§ WORK TASK
Take from the listing each line that has the string "computer".

(GIVEN DATA begins)

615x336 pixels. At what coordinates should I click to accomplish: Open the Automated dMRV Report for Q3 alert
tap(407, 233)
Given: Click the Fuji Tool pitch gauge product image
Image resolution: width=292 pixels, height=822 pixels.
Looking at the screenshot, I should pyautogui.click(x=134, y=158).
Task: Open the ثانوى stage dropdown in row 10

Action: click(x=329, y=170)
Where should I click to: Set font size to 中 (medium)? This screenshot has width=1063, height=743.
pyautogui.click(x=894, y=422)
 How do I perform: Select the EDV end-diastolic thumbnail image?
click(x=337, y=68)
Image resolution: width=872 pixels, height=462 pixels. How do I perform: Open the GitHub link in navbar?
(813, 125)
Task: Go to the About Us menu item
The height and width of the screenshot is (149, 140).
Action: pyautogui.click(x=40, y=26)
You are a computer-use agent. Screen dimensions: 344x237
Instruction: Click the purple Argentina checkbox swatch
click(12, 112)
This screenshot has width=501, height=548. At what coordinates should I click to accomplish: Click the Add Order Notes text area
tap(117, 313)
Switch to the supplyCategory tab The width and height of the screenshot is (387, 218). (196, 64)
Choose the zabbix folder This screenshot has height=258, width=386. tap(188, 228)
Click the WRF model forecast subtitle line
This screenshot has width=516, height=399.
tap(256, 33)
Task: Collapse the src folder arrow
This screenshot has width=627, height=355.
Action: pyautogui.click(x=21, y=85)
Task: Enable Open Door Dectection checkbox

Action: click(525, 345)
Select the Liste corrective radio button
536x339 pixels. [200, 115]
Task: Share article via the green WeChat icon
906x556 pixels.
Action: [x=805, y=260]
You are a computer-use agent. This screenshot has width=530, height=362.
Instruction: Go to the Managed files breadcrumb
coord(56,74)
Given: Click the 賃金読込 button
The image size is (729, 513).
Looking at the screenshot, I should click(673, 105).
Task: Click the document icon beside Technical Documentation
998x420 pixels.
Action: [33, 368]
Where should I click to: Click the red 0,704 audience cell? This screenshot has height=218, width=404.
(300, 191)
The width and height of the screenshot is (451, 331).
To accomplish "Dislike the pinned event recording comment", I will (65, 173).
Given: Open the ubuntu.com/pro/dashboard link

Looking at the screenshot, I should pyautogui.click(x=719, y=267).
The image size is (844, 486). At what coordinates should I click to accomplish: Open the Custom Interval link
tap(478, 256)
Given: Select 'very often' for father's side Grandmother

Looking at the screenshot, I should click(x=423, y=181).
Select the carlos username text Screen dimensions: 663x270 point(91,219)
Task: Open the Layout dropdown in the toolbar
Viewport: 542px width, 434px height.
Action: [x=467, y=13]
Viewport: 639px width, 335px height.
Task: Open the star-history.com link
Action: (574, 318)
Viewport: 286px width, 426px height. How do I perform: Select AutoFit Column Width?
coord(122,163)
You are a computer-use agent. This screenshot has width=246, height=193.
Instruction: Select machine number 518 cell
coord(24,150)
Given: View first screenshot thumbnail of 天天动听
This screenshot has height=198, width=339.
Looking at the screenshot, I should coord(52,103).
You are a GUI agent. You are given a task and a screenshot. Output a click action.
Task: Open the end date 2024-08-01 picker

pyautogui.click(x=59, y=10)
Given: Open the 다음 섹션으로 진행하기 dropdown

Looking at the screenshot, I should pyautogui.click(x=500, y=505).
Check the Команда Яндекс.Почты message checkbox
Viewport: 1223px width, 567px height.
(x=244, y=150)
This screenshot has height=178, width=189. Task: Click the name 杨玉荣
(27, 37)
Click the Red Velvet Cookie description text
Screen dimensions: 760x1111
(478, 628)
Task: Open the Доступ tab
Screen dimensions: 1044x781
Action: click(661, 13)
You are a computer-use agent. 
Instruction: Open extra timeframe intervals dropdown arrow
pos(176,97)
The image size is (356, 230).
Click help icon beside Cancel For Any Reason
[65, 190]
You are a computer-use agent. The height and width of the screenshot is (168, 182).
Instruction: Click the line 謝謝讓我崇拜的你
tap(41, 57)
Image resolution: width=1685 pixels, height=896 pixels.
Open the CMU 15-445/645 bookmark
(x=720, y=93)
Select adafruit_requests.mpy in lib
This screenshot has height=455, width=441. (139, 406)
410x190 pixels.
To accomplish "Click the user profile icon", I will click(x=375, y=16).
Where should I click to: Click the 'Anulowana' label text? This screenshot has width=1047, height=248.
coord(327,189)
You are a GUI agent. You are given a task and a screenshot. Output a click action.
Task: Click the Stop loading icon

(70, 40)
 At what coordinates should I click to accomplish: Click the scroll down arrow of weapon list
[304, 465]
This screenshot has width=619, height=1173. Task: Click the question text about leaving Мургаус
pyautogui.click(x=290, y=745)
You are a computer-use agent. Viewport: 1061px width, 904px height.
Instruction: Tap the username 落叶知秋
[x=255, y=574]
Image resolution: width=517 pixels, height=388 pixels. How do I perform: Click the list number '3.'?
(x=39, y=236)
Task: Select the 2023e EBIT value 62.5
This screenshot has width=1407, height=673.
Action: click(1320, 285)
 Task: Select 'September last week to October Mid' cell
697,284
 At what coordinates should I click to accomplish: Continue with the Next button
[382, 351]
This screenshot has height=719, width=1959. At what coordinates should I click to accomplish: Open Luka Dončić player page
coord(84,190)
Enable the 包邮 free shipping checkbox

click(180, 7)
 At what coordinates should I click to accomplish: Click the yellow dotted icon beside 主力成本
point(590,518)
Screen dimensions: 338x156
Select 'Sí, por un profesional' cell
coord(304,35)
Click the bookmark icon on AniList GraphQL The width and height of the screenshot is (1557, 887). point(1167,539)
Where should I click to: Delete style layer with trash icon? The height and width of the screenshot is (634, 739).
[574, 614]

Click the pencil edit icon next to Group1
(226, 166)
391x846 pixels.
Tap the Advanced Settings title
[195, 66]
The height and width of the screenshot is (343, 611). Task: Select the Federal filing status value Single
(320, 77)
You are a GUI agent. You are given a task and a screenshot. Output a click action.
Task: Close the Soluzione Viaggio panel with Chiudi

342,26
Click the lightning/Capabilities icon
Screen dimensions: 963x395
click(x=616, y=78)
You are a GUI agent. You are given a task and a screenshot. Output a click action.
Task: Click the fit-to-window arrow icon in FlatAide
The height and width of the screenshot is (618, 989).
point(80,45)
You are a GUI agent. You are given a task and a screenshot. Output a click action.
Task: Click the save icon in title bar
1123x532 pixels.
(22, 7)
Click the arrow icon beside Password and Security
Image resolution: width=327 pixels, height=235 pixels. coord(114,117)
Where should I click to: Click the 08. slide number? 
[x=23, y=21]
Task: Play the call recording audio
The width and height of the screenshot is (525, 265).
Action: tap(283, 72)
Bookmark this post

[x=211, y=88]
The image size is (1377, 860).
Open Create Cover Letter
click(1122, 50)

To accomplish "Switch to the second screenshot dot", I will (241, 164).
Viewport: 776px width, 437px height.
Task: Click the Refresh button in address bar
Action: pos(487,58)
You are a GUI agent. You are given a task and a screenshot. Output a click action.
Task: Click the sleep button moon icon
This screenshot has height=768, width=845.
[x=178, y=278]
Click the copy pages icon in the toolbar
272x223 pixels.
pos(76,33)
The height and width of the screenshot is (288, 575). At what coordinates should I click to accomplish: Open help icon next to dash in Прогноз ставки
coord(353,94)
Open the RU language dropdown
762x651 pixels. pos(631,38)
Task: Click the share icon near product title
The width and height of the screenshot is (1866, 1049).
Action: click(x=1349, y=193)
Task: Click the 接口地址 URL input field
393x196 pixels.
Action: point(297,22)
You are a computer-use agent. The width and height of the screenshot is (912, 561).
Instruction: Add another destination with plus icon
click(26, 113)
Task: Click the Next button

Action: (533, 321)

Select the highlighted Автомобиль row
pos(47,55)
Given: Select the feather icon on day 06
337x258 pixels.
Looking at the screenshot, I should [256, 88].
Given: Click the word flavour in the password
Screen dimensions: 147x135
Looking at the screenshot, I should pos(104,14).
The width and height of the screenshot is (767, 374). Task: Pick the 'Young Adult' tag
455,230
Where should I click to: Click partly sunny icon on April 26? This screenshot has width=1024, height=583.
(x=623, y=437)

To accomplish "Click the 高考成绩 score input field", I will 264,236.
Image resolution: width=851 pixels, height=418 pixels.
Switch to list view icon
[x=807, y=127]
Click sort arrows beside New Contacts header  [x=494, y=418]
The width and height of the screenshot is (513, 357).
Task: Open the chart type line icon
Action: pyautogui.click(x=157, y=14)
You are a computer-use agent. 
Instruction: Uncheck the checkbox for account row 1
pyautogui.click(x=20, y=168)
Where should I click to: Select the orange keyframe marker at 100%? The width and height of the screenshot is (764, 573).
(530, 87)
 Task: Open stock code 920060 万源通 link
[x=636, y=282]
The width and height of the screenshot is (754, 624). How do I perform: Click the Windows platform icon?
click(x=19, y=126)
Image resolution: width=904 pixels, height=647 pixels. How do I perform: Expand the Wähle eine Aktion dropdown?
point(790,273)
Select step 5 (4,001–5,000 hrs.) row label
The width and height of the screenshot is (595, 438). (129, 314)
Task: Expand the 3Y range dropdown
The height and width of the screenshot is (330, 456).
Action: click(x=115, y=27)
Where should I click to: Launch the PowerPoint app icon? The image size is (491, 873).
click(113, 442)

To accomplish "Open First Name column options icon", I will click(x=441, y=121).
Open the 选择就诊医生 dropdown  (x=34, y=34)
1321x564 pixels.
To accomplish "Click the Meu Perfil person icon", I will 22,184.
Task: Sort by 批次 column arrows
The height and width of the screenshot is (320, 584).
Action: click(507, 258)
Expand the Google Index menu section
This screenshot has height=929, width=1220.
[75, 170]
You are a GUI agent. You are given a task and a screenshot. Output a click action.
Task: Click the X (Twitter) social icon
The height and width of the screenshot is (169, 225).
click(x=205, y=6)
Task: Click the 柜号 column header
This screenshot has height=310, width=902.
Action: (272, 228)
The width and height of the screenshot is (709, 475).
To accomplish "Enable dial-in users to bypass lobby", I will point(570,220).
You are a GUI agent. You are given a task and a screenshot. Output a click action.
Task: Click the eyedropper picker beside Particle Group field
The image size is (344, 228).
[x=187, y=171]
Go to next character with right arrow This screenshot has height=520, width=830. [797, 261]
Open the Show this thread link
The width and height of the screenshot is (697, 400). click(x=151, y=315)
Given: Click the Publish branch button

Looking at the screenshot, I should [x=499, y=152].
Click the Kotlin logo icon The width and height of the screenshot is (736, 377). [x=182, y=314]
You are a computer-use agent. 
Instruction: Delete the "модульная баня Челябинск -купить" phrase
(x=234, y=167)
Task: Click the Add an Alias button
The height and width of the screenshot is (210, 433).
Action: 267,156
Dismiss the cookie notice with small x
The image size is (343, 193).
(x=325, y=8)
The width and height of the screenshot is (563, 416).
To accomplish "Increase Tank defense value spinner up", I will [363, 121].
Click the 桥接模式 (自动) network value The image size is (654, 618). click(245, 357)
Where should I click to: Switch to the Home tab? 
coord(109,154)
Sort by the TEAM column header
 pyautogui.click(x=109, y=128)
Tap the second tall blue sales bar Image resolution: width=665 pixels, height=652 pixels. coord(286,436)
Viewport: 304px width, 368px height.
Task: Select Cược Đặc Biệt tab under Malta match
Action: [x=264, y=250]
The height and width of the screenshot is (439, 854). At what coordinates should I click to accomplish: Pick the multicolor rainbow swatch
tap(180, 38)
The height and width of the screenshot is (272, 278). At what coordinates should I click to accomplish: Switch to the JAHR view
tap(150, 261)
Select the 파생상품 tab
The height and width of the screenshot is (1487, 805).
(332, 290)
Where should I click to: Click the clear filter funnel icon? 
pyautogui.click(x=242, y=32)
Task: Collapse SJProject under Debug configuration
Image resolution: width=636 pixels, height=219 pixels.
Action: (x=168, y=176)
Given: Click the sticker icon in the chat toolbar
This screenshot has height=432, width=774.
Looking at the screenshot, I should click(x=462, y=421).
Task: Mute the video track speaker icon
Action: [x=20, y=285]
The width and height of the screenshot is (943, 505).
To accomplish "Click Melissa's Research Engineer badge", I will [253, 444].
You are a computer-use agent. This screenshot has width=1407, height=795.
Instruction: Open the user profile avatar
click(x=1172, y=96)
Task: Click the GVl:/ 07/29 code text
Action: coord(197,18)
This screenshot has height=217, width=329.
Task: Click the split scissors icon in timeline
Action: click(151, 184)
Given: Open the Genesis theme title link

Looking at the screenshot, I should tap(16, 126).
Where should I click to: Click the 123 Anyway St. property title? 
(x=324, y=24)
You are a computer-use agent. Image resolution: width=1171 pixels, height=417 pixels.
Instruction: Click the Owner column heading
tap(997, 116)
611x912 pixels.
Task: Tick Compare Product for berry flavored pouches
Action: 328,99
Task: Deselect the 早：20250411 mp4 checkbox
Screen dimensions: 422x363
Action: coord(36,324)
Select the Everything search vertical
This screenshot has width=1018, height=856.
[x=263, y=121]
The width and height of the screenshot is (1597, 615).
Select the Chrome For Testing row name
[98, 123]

(GIVEN DATA ends)

§ SOLUTION TO THIS PROBLEM
You are a computer-use agent. Screen dimensions: 344x237
You are a computer-use agent. This screenshot has width=530, height=362.
You are a computer-use agent. This screenshot has width=246, height=193.
You are a computer-use agent. 
You are a computer-use agent. The height and width of the screenshot is (168, 182).
You are a computer-use agent. Viewport: 1061px width, 904px height.
You are a computer-use agent. The width and height of the screenshot is (912, 561).
You are a computer-use agent. 
You are a computer-use agent. 
You are a computer-use agent. This screenshot has width=1407, height=795.
You are a computer-use agent. Image resolution: width=1171 pixels, height=417 pixels.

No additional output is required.